The most important thing you need to make a clay oven, called an horno, is adobe clay. I am lucky enough to live in an area with good adobe clay. There is a Spanish Mission built of the same material not 30 miles away.
I'm not an expert on soil, so I don't know how much clay has to be in your soil to make good bricks. You will have to experiment.
I was inspired to make an horno after seeing pictures of one in the "Bulletin of Primitive Technology", Fall, 1988, #16.
To begin, I broke up a 4' x 4' section of my backyard and soaked it with water. Then I agitated it with my feet until it was a thick liquid.
Next, straw (not hay) was added. I crumbled it with my hands and sifted it over the mud. I ran out of straw and gathered several large plastic bags of summer dried weeds (foxtail, oats, etc.). They worked just as well as the straw. I inspected several of the original adobe bricks and found they did not contain much straw, just mud.
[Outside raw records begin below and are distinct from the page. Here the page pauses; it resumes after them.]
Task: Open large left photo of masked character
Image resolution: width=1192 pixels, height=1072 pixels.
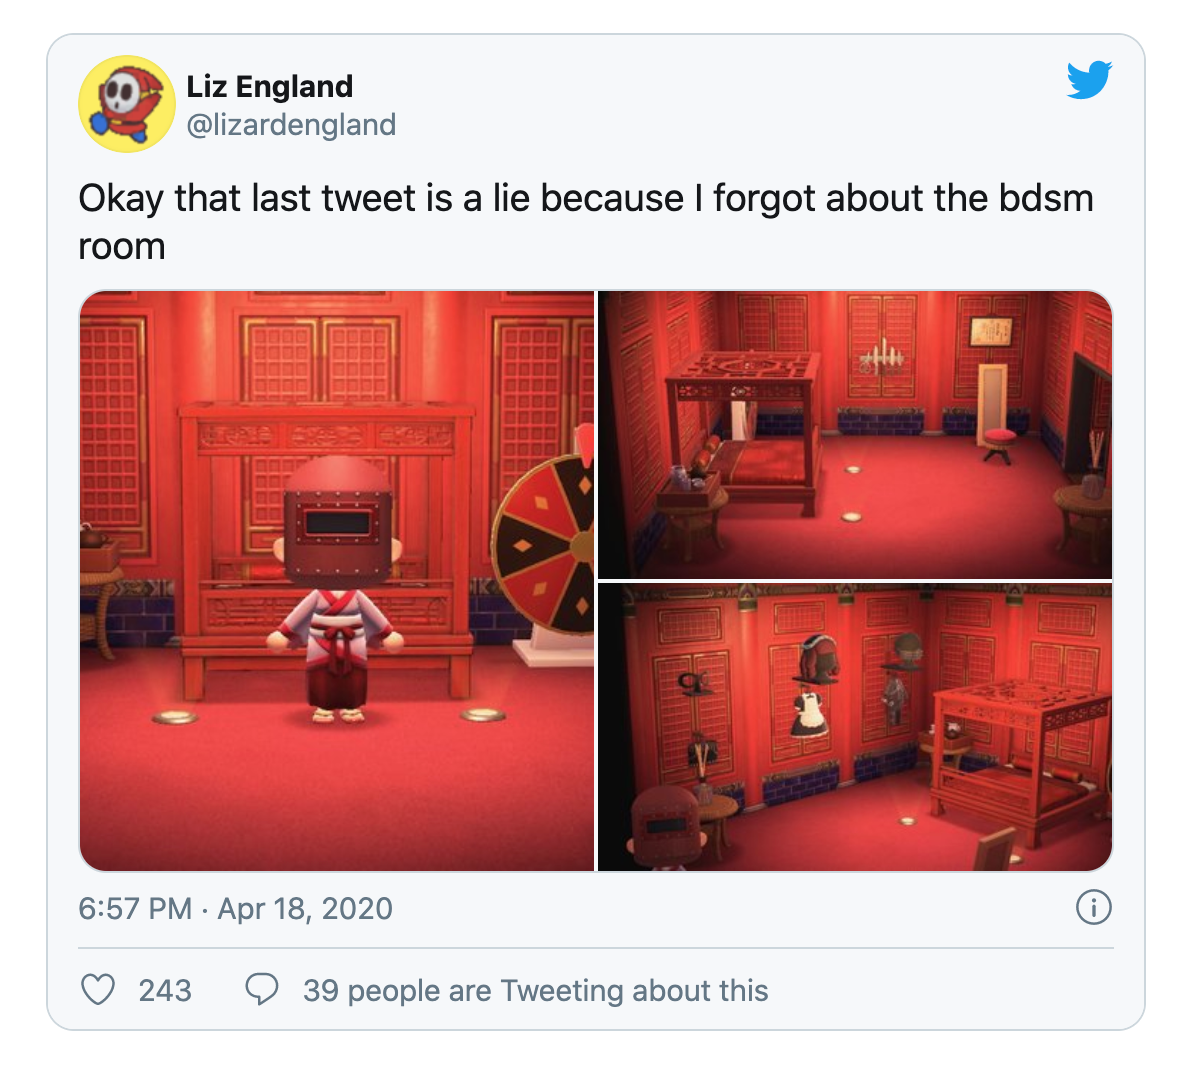Action: tap(337, 581)
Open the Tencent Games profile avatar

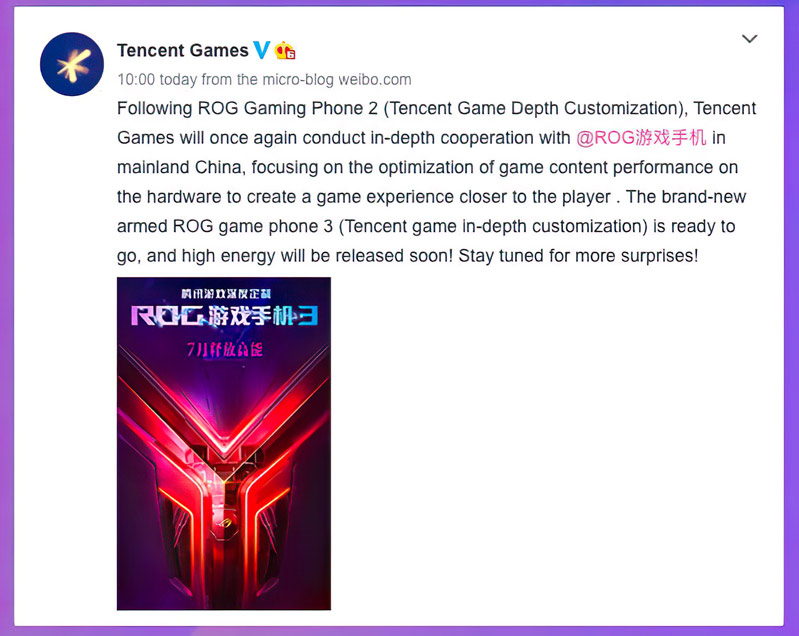pos(72,64)
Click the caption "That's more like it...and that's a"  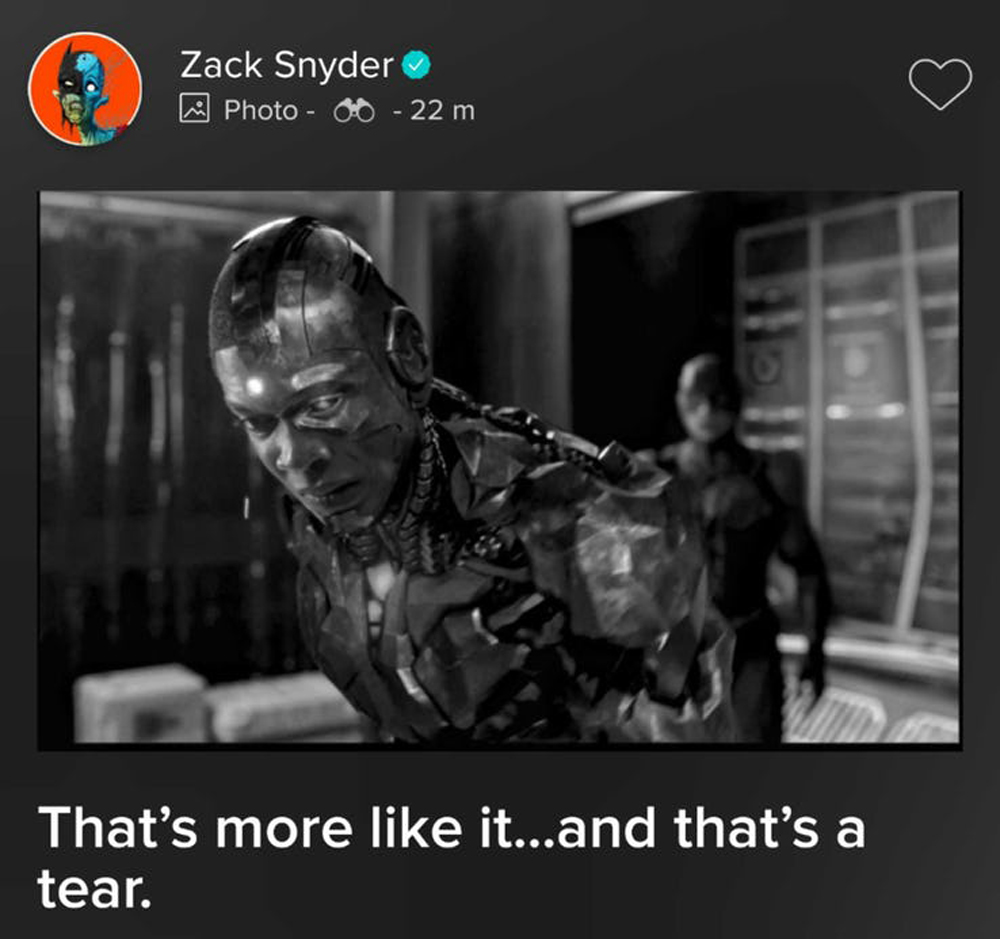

Perhaps the local clay is thick enough so that little is needed. I know Charlton Heston made brick without straw in the movie "The Ten Commandments", but I wasn't sure if the Lord would do the same for me, so I kept adding straw just to be safe. The amount depends on your soil. I noted that when the brick had an excessive amount of straw, it did not seem as solid when it dried. Again, this was a first attempt and the ratio of straw to clay is something you will have to experiment with.
I made a brick mold from 2 x 4s - 7" wide and 10 3/4" long. The interior dimensions make a brick 4" wide by 71/4" long by 3 1/2" tall.
When the clay is thoroughly mixed, sling it into the mold. The soil had lots of small rocks and I removed the largest ones before putting the clay in the mold.
When the clay is level with the top of the mold, take it to an open, sunny spot and slap it down onto the ground. This helps the clay to release from the sides of the mold. If it still sticks, some short, vigorous shakes should remove it. Sometimes I sprinkled dry sandy dirt over the inside of the mold. This helped the wet bricks drop out better. The same principle is used for adding Crisco to a cake pan.
The brick dried in the sun for about a week.
The base for the horno was made from a single layer of commercial red brick approximately 32 inches square. The dried mud bricks were placed in a circle on top of the commercial brick base, leaving an opening for the door about 9" wide. However wide you make the door, make sure it is large enough to accommodate anything you plan to cook in it. The same clay used to make the bricks was also used to mortar them together. Since the bricks are rectangular and the shape of the horno is round, there will be open corners between the ends of two bricks. Fill this in with more of the same clay mortar. Before adding a second layer, dunk the bottom half of each clay brick into water. This helps it stick to the clay mortar. Keep doing this until you have two or three layers.
After two layers of brick, I stopped to let it dry for two days. When adding additional layers of brick, stagger the new layer over the previous layer so the bricks are not lined evenly one above the other. This will make it stronger. You may want to make some shorter bricks or chop one in half to fill in shorter spaces. As the walls grow higher, they must gradually slope inward to make the conical shape of the horno. If your walls do not dry sufficiently, and if they slope inward too sharply, they could collapse. I proceeded slowly and made sure each row dried a bit before adding each new row. Smooth the inside wall of the horno as you go. Fill in any gaps with clay.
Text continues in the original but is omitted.